When a line below contains the word "computer", copy that line.

◆ Stored data:

┄┄┄┄┄┄

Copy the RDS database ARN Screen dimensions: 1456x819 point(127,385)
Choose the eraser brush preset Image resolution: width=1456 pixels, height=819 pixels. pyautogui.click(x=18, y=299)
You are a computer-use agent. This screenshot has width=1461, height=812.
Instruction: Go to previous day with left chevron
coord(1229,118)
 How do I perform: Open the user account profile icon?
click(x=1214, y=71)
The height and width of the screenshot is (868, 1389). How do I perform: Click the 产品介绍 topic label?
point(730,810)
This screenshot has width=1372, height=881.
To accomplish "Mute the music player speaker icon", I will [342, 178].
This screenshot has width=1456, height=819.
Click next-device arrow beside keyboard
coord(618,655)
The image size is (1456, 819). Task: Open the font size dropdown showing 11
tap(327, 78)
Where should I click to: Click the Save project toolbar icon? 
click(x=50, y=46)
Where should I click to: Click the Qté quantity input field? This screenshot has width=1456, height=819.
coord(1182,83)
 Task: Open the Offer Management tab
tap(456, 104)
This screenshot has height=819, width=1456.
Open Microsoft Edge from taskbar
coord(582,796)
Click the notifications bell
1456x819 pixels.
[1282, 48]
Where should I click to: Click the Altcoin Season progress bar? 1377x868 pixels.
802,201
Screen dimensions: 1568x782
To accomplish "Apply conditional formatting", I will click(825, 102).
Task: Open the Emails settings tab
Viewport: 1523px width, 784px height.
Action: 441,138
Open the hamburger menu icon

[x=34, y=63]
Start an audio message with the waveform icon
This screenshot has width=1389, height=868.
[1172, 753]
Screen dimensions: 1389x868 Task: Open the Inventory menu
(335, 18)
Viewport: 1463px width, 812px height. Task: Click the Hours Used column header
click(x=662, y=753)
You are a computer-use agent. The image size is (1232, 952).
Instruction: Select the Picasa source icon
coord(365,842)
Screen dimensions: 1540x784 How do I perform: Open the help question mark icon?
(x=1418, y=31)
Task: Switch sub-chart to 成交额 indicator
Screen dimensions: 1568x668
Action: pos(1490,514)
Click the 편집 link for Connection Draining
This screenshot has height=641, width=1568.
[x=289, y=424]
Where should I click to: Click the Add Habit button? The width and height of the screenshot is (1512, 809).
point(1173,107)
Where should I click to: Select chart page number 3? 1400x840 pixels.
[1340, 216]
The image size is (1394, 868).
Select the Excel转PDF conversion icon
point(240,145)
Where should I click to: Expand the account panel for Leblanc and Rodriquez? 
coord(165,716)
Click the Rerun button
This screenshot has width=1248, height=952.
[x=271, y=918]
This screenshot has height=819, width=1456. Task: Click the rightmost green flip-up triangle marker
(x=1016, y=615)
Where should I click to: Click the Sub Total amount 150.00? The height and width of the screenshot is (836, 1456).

┄┄┄┄┄┄

◆ FINISHED TASK:
You are a computer-use agent. This screenshot has width=1461, height=812.
You are a computer-use agent. The image size is (1232, 952).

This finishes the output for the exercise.